Por Francisco Tijerina Elguezabal

“Un fanático es alguien que no puede cambiar de opinión y no quiere cambiar de tema.” // Winston Churchill

Apenas comienzan, pero el tono y sobre todo la contundencia de los argumentos que presentan los vecinos de las colonias del sur inconformes con la pretendida construcción de la Línea 5 del Metro de forma elevada sobre la avenida Garza Sada, son para no dejarse pasar en balde.

Lo anticipamos hace unos días, al decir que construir el nuevo Metro de manera subterránea elevaría el costo de la obra no es suficiente para quienes no comulgan con el proyecto estatal. Elevado o a nivel de calle, es un hecho que terminará comiéndose dos carriles de la ya de por sí congestionada Garza Sada, lo que redundará en congestionamientos, contaminación y el incremento de horas-hombre destinadas a los traslados.

Los vecinos temen por el incremento vial, pero sobre todo por el impacto que tendrá en el valor de sus propiedades el tener el viaducto elevado del Metro sobre la arteria.

El proyecto encuentra oposición porque de inicio fallaron en la manera de comunicarlo a la sociedad; sin socializar, sin consultar, sin auscultar y, lo que es aún peor, en una actitud defensiva anticipándose a las protestas, lo que de manera obvia encendió la mecha de los sureños que para pronto tocaron los tambores de guerra.

Y sí, son pacíficos y actúan dentro del marco de la ley, pero a diferencia de otros, tienen la capacidad de organizarse (ya lo están de hecho), además del tiempo y el dinero para dedicarse por entero a defender su patrimonio, lo cual para ellos es sagrado y legítimo.

Aferrarse a construir la obra bajo su perspectiva le costará al gobernador García, y de paso al alcalde regiomontano Luis Donaldo Colosio, una importantísima cantidad de votos que lograron en su elección en esta parte de la metrópoli y en ello también deberían pensar.
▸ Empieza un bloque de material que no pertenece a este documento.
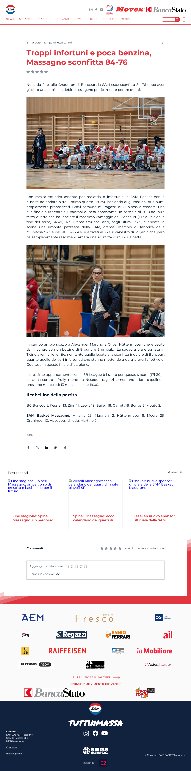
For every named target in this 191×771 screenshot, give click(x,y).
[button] (25, 19)
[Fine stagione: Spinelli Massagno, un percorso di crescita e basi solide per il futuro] (35, 494)
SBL (29, 434)
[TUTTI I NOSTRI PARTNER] (96, 677)
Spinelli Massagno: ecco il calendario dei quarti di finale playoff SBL (95, 518)
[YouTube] (101, 9)
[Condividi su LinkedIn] (46, 447)
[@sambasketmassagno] (91, 9)
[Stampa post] (65, 447)
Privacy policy (14, 753)
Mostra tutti (175, 472)
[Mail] (184, 19)
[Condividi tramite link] (55, 447)
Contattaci (12, 747)
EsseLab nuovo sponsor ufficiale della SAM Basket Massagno (154, 518)
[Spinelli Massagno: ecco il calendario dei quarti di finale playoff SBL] (96, 494)
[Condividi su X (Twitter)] (37, 447)
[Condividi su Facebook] (28, 447)
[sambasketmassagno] (96, 9)
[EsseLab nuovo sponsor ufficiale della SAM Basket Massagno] (156, 494)
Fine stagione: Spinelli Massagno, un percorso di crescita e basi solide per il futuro (32, 518)
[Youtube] (104, 733)
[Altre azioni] (162, 42)
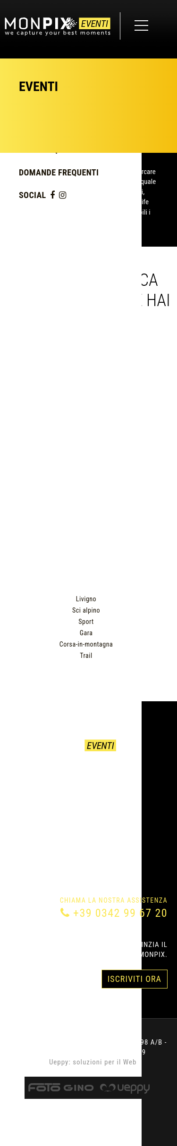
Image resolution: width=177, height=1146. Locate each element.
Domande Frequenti (59, 172)
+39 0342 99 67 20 (120, 913)
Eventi (21, 774)
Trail (86, 655)
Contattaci (29, 796)
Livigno (86, 599)
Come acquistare (40, 785)
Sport (85, 621)
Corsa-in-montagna (86, 644)
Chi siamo (26, 808)
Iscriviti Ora (134, 979)
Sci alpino (86, 610)
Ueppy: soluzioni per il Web (93, 1062)
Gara (86, 633)
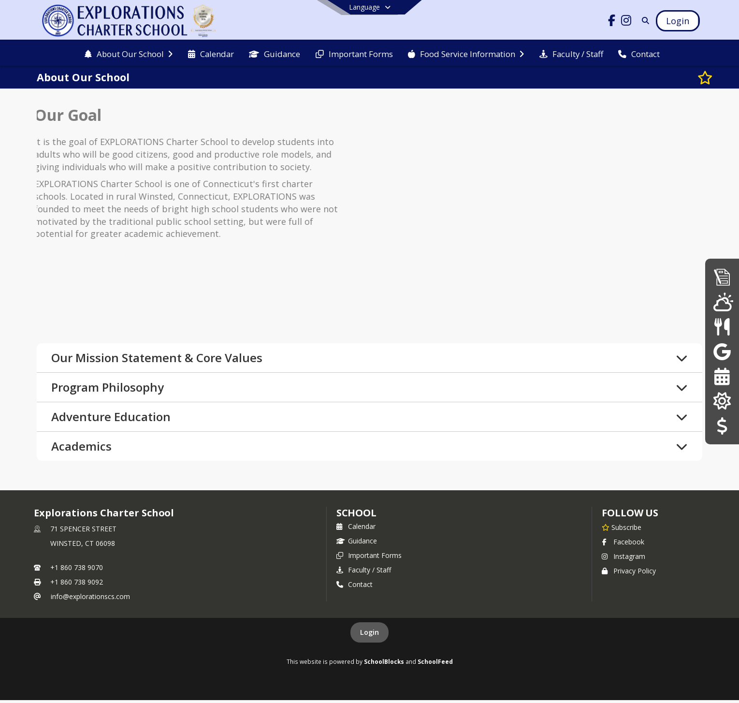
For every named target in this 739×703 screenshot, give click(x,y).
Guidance (356, 543)
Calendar (356, 529)
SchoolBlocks (384, 664)
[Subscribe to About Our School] (694, 77)
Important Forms (369, 558)
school (356, 515)
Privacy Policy (629, 573)
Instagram (623, 559)
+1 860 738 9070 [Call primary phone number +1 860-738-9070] (76, 570)
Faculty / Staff (363, 572)
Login (369, 635)
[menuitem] (128, 53)
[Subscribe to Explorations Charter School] (621, 530)
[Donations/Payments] (722, 426)
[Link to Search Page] (643, 20)
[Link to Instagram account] (626, 22)
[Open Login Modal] (677, 20)
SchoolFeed (435, 664)
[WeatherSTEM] (722, 301)
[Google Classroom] (722, 351)
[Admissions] (722, 277)
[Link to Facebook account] (611, 22)
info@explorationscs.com (90, 599)
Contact (354, 587)
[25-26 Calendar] (722, 376)
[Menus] (722, 326)
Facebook (623, 544)
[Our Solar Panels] (722, 401)
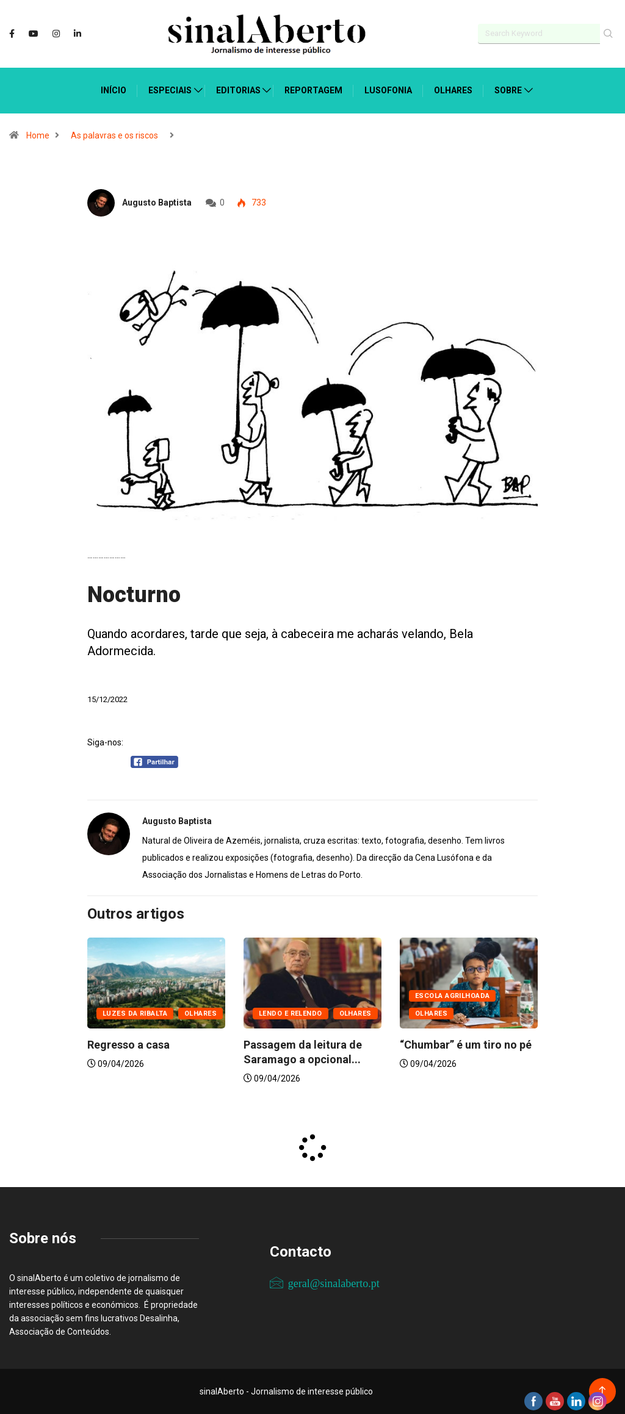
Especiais (170, 90)
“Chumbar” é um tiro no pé (466, 1044)
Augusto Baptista (157, 202)
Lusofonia (388, 90)
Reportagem (313, 90)
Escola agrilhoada (452, 996)
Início (113, 90)
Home (37, 135)
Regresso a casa (129, 1044)
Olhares (453, 90)
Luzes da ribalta (135, 1013)
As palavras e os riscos (114, 135)
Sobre (508, 90)
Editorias (238, 90)
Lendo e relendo (290, 1013)
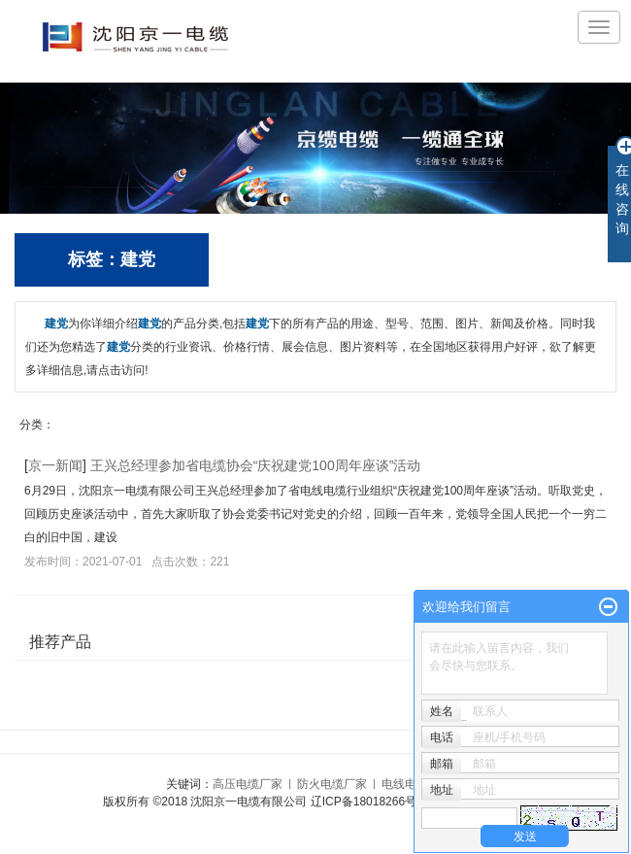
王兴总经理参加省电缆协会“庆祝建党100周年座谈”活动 (255, 465)
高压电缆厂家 (247, 784)
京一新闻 (55, 465)
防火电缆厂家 (332, 784)
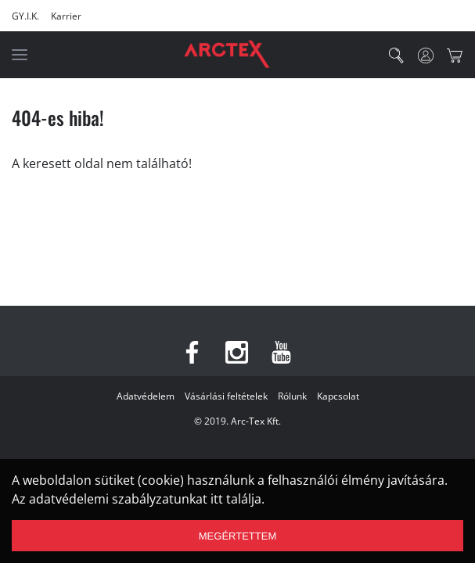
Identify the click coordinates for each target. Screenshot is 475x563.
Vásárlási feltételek (226, 396)
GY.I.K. (25, 16)
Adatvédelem (146, 396)
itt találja (236, 498)
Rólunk (292, 396)
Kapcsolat (338, 396)
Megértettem (237, 536)
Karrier (66, 16)
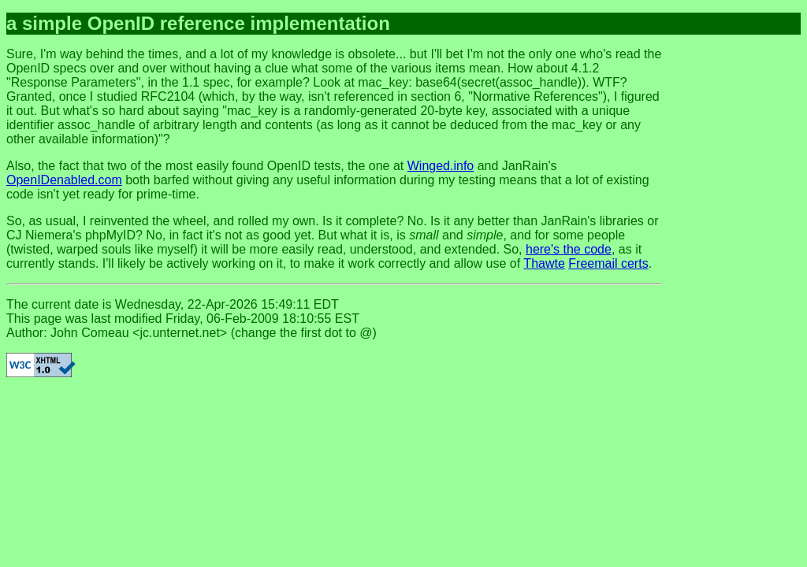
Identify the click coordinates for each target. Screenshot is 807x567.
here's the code (569, 249)
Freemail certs (608, 263)
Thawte (543, 263)
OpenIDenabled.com (64, 180)
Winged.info (440, 165)
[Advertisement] (738, 283)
Porque lo que ayer vieron en el exterior del Congreso y las declaraciones en el sentido de que van a ampararse, son apenas el inicio de una batalla para la cual ya se declaran listos y en la que, a diferencia de los jóvenes gobernantes, llevan la ventaja de su experiencia y conocimiento de la historia, tanto en lo jurídico como en lo mediático y las luchas sociales.

La Macroplaza en su momento o la ampliación de Venustiano Carranza tuvieron opositores, pero las dos obras contaron con toda una estrategia de comunicación y socialización que aseguraron el apoyo de la mayor parte de la comunidad, lo cual no ha ocurrido en este caso. Si los posibles “beneficiarios” de la obra (y digo posibles porque en su mayoría no serán los usuarios del Metro), no están de acuerdo, al resto del área metropolitana le valdrá un cacahuate. Ya los quejosos han dicho sus argumentos sobre el por qué no; ¿qué le falta al Estado para salir a la palestra y enumerar las ventajas y bondades de un Metro elevado? ¿Cuáles serán los beneficios para los pasajeros y los vecinos?

Valdría la pena que el gobernador y su equipo evaluaran los riesgos de intentar arrancar una obra contra la oposición vecinal. Si en realidad no hay manera de construir el sistema de forma subterránea, tal vez sea mejor pensar en cambiar el destino de la obra y llevarla a un lugar en donde encuentren vientos más favorables.